Departamento: IAB RJ

Sistema viário, lixo e resíduos sólidos, e espaços livres foram os temas discutidos em palestra técnica sobre urbanização de favelas realizada na sede do IAB-RJ na tarde desta sexta-feira, 6.

"Desde 1963, quando foi realizado um congresso no Quitandinha, os arquitetos defendem que as favelas são a solução para a questão habitacional brasileira e não o problema. E, desde então, os arquitetos defendem que seja promovida a integração entre favela e cidade", destacou o presidente do IAB-RJ, Pedro da Luz Moreira.

O evento reuniu representantes do poder público, como o atual Secretário Municipal de Habitação, Carlos Portinho, o diretor de projetos especiais do Instituto Pereira Passos, Luis Fernando Valverde, e o coordenador geral do projeto Rio+Social, Pedro Veiga, além do presidente do IAB-RJ, Pedro da Luz Moreira, e dos autores de três cadernos técnicos do programa Morar Carioca: Tatiana Ferry e Solange de Carvalho (Sistema Viário), Guilherme Figueiredo e Mario Ceniquel (Espaços Livres) e Marat Troina (Lixo e Resíduos Sólidos). Os livros pretendem servir de subsídio para os arquitetos que forem trabalhar na urbanização de favelas do Rio ao apontar problemas e possíveis soluções.

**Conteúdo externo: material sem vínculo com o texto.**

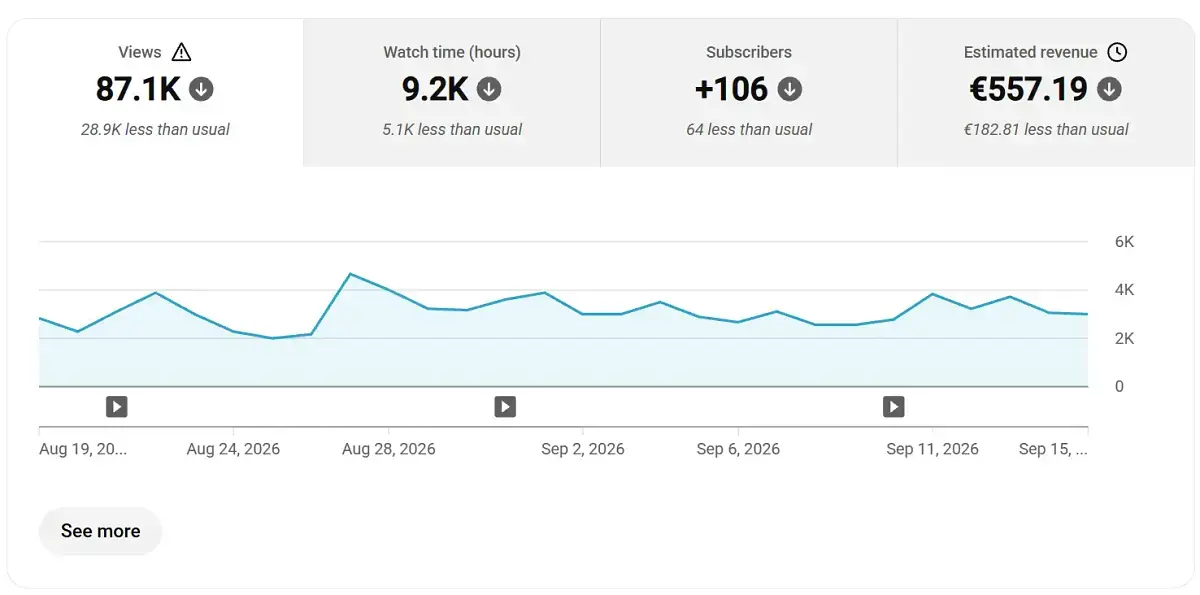Click the down-arrow icon next to 9.2K
The height and width of the screenshot is (595, 1200).
tap(488, 89)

 A questão do lixo nos espaços públicos da favela dominou o debate. Para se ter uma ideia do tamanho do problema, o lixo é coletado de forma direta em 88,6% da cidade do Rio e de forma indireta em 9,5%. Na Rocinha, a proporção se inverte e a coleta indireta corresponde a 81,2% da comunidade. 

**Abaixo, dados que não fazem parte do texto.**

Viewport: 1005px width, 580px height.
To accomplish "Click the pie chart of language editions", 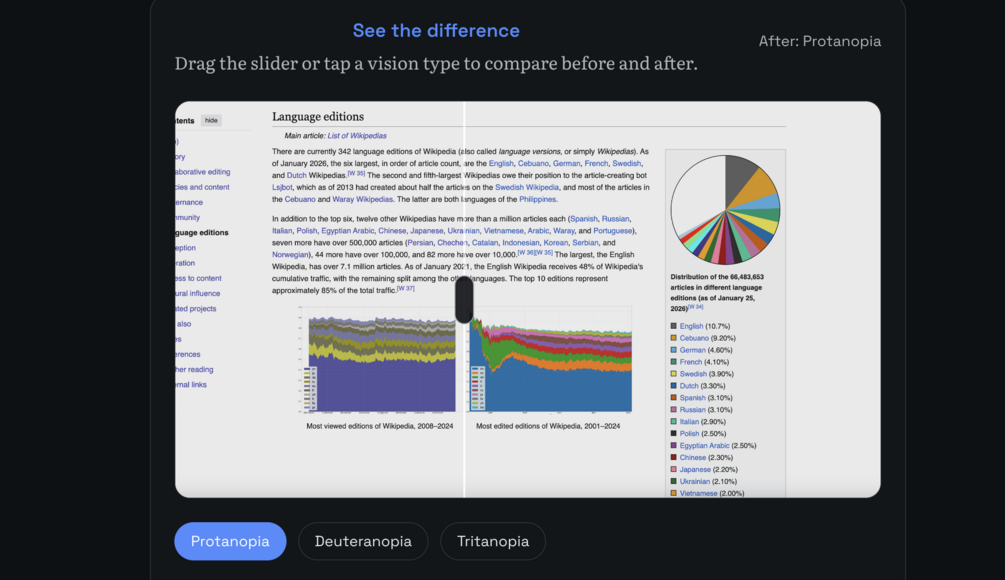I will 725,209.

"O lixo incomoda a todo mundo. Mas na favela, chega a ser uma situação indigna. O lixo é jogado no chão. Quando há coleta, ela não é feita da forma correta, a passagem do caminhão ainda ajuda a afundar mais o chão. É um ciclo vicioso", destacou Marat Troina, vice-presidente do IAB-RJ e autor do caderno sobre lixo e resíduos sólidos.